> Consigne 1:
Repérez et recopiez chaque ligne des enregistrements qui contient la chaîne "Close", en respectant la casse.

La main de fer du régime a truqué les élections de bout en bout pour assurer un Biya un score de 70 % au premier tour. Une farce électorale dans toute sa splendeur!

La France, parrain impérialiste de Biya, s’est montrée discrète pendant les élections et seul le Ministère des Affaires étrangères a félicité officiellement le vainqueur. Le président français Macron s’est «contenté» d’envoyer un courrier «privé» de félicitations que le vainqueur s’est empressé de rendre public…

Cette mascarade témoigne de l’hypocrisie sans limites de l’impérialisme français mais aussi des liens étroits qui unissent le Cameroun à l’impérialisme français.

La France a acquis le pays à la suite de la Première Guerre mondiale lorsque les vainqueurs ont dépouillé l’impérialisme allemand défait de ses colonies. A la suite de l’indépendance du pays en 1960, le nouveau régime vendu à Paris a mené une guerre sanglante contre les anticolonialistes de l’UPC (Union des populations du Cameroun) puis de l’ANLK (Armée nationale pour la libération du Kamerun). L’armée française avait initié cette guerre dès la fin des années 1950 et a continué, en sous-main, les opérations militaires et d’espionnage dans les années 1960. Ce sont par exemple les services français qui ont empoisonné Félix Moumié, chef de l’UPC. La guérilla nationaliste ne sera totalement défaite qu’en 1970, et ce au prix de dizaines de milliers de morts.

La bourgeoisie française pille allégrement le pays depuis des décennies. L’exploitation du bois, des minerais et du pétrole est aux mains de multinationales françaises, comme les infrastructures, les télécommunications, les travaux publics, l’agrobusiness… Ces multinationales qui exploitent les Camerounais sont Total, Bolloré, Bouygues, Lafarge, Orange, la Société générale, la Compagnie fruitière, Vinci…

Le pillage s’est accéléré ces dernières années dans le cadre d’un Accord de partenariat économique (APE), signé avec l’Union européenne en 2016, qui prévoit une suppression progressive des taxes sur les importations des produits européens. Cela risque de mettre en danger des secteurs entiers de l’agriculture et de l’industrie qui ne seront pas du tout concurrentiels face aux multinationales de l’UE.

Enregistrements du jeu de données
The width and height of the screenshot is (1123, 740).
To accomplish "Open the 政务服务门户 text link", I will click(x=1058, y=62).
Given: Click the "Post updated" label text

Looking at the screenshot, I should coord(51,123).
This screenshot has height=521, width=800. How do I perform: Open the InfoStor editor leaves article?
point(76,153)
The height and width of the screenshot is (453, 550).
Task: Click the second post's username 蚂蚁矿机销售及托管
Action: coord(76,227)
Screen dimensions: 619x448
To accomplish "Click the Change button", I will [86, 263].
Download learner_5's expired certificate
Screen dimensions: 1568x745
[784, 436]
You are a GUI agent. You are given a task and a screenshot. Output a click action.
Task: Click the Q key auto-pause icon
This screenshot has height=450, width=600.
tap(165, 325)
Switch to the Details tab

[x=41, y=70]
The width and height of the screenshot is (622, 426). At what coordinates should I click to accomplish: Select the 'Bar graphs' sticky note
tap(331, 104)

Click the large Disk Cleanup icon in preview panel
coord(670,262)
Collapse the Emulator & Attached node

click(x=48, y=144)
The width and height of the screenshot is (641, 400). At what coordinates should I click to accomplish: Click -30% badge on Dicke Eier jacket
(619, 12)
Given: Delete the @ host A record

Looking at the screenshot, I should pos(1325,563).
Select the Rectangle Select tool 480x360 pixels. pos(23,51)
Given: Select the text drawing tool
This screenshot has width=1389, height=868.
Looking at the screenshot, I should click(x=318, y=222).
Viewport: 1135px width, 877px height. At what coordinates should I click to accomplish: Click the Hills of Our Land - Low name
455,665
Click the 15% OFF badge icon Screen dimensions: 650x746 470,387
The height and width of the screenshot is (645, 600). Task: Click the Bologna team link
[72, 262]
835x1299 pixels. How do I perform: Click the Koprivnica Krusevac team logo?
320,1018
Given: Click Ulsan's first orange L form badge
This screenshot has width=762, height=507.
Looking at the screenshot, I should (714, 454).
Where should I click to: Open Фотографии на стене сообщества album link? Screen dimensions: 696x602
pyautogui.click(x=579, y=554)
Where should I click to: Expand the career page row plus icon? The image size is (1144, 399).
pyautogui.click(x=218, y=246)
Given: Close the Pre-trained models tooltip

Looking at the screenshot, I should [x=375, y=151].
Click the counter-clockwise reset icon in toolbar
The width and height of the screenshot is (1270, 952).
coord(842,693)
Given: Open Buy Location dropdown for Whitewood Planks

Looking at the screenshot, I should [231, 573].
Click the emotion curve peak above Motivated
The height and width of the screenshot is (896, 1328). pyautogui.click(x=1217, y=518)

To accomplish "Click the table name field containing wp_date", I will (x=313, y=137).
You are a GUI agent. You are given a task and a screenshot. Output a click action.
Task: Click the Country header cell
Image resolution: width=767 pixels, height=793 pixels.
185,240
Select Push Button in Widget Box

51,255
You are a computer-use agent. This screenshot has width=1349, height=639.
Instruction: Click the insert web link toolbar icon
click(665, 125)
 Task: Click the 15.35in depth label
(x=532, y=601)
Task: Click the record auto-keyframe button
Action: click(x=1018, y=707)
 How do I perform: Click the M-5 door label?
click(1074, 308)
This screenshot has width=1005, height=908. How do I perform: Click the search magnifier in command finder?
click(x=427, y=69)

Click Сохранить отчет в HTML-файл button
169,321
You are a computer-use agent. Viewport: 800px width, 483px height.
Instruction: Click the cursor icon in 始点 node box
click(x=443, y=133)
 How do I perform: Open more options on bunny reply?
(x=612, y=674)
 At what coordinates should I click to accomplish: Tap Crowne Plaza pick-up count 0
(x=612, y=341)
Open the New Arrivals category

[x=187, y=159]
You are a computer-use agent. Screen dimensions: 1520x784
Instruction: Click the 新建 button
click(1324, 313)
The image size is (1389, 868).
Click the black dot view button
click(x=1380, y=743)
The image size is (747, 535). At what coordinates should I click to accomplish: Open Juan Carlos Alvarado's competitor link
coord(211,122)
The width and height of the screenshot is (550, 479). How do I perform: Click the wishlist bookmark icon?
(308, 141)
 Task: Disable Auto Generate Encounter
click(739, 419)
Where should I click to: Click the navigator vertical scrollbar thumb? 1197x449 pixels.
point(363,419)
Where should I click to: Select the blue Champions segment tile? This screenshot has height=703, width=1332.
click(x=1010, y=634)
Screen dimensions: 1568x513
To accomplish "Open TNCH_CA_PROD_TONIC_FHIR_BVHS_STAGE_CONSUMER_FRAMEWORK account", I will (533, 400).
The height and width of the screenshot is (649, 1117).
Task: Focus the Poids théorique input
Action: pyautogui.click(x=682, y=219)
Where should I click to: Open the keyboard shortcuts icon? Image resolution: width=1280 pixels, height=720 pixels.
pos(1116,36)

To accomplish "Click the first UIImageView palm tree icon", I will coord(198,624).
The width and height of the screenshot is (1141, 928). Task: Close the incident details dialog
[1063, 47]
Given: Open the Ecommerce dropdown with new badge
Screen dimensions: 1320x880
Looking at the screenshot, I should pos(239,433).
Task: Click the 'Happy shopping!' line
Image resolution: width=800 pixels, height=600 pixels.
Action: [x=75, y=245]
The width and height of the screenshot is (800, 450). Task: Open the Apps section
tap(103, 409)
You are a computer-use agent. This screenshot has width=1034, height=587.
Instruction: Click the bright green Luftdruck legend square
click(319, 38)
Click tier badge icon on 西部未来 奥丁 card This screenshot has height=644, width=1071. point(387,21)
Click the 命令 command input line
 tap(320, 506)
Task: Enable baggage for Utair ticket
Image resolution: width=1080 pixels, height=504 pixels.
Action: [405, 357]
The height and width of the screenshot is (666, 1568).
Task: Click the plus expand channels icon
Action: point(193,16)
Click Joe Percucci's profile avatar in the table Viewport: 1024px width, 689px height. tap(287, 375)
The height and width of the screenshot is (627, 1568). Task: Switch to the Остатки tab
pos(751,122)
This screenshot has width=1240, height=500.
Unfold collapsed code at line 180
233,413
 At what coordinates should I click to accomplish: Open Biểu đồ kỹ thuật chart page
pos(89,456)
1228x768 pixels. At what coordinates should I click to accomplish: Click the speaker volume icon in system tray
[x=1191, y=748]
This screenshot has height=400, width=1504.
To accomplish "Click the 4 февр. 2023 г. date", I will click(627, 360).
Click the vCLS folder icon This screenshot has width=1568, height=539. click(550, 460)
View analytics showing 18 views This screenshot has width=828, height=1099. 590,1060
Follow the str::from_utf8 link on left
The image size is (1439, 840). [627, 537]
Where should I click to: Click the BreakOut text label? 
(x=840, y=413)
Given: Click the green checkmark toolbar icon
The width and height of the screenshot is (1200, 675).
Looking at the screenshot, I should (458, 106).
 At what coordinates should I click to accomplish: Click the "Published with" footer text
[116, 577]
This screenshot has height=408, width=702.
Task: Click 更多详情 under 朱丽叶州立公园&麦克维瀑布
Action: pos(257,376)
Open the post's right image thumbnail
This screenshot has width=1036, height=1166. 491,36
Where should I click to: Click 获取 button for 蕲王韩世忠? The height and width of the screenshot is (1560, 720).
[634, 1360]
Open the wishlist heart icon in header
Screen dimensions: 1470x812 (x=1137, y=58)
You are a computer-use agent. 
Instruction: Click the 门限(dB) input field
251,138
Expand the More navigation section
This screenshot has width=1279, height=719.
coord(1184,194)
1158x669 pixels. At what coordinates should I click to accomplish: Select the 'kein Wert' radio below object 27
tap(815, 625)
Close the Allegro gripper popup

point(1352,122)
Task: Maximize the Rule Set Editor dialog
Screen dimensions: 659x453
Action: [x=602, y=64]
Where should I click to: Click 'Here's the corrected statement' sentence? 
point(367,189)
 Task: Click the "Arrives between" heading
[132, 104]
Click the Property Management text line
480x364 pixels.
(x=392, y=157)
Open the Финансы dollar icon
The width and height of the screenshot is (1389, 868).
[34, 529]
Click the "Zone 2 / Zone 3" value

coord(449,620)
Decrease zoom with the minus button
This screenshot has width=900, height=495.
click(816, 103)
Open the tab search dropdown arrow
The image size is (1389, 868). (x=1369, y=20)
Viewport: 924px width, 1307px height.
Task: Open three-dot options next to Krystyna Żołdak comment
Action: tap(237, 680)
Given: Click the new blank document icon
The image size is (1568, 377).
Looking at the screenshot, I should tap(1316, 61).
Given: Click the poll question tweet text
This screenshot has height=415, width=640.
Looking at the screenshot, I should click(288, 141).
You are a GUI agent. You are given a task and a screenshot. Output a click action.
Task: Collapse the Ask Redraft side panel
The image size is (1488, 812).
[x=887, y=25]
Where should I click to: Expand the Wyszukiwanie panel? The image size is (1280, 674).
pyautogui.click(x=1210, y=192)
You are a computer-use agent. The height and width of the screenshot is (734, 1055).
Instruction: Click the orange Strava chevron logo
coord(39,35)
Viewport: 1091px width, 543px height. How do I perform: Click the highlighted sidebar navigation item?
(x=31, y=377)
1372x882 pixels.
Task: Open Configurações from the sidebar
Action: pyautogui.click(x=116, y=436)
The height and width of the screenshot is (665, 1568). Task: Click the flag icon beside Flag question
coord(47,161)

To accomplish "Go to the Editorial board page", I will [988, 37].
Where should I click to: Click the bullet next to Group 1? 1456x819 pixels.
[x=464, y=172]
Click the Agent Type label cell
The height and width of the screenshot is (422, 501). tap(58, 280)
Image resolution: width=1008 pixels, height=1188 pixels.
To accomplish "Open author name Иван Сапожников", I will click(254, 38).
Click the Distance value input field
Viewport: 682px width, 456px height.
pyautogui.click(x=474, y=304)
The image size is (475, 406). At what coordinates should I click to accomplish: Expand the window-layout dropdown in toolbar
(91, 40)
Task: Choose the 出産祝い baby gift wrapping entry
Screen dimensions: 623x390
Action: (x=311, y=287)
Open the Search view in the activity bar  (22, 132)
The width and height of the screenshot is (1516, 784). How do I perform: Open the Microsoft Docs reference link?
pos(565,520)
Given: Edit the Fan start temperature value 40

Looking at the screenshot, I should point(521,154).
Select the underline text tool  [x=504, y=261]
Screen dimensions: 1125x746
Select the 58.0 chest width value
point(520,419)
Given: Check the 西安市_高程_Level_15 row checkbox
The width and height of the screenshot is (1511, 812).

> Consigne 2:
Répondez à ces questions sur le texte consacré au Cameroun :
(a) En quelle année le Cameroun est-il devenu indépendant ?
(b) Avec qui l'Accord de partenariat économique a-t-il été signé, et en quelle année ?
(c) Quel score Biya a-t-il obtenu au premier tour ?

> Réponse attendue 1:
Given: Close the Pre-trained models tooltip
The width and height of the screenshot is (1141, 928). Task: Close the incident details dialog
Close the Allegro gripper popup

> Réponse attendue 2:
(a) En 1960.
(b) Avec l'Union européenne, en 2016.
(c) 70 %.